■ Brief
Output, please, exactly those lines of the listing that come before the line with "Given: Click the", along with that line itself.
───
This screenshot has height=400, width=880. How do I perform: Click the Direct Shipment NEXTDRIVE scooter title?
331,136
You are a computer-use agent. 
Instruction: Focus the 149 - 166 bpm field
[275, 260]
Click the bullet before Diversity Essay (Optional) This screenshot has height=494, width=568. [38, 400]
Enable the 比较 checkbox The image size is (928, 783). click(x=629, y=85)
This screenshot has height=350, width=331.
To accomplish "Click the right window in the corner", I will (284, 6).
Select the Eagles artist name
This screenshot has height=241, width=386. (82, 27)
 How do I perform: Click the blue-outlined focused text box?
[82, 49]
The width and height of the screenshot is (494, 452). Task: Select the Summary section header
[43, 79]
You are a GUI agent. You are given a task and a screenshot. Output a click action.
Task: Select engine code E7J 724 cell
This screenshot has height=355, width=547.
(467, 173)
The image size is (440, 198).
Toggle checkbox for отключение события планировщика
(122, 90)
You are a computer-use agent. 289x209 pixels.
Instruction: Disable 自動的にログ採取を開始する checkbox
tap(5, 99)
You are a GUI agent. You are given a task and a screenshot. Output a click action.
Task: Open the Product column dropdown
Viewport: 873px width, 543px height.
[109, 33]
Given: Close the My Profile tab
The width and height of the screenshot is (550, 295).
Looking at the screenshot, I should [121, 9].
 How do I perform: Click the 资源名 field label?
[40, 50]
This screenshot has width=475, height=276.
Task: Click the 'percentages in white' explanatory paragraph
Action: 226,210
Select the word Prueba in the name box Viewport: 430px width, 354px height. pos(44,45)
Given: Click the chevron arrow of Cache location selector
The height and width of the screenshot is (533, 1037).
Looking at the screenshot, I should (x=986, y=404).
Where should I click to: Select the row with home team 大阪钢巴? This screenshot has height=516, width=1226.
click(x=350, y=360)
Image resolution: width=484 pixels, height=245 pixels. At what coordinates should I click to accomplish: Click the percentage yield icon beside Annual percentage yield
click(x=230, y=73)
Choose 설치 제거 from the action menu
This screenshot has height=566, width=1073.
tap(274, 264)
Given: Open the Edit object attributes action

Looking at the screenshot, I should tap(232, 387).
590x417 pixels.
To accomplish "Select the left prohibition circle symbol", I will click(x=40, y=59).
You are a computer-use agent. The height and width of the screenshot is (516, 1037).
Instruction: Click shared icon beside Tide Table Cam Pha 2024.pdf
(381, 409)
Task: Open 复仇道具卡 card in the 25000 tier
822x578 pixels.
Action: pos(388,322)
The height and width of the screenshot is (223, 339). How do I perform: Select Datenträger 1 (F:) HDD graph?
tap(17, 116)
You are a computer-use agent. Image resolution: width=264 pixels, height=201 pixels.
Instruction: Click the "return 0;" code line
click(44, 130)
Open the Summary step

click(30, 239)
───
■ Reply
This screenshot has height=400, width=880. How do I perform: Click the Direct Shipment NEXTDRIVE scooter title?
331,136
You are a computer-use agent. 
Instruction: Focus the 149 - 166 bpm field
[275, 260]
Click the bullet before Diversity Essay (Optional) This screenshot has height=494, width=568. [38, 400]
Enable the 比较 checkbox The image size is (928, 783). click(x=629, y=85)
This screenshot has height=350, width=331.
To accomplish "Click the right window in the corner", I will (284, 6).
Select the Eagles artist name
This screenshot has height=241, width=386. (82, 27)
 How do I perform: Click the blue-outlined focused text box?
[82, 49]
The width and height of the screenshot is (494, 452). Task: Select the Summary section header
[43, 79]
You are a GUI agent. You are given a task and a screenshot. Output a click action.
Task: Select engine code E7J 724 cell
This screenshot has height=355, width=547.
(467, 173)
The image size is (440, 198).
Toggle checkbox for отключение события планировщика
(122, 90)
You are a computer-use agent. 289x209 pixels.
Instruction: Disable 自動的にログ採取を開始する checkbox
tap(5, 99)
You are a GUI agent. You are given a task and a screenshot. Output a click action.
Task: Open the Product column dropdown
Viewport: 873px width, 543px height.
[109, 33]
Given: Close the My Profile tab
The width and height of the screenshot is (550, 295).
Looking at the screenshot, I should [121, 9].
 How do I perform: Click the 资源名 field label?
[40, 50]
This screenshot has width=475, height=276.
Task: Click the 'percentages in white' explanatory paragraph
Action: 226,210
Select the word Prueba in the name box Viewport: 430px width, 354px height. pos(44,45)
Given: Click the chevron arrow of Cache location selector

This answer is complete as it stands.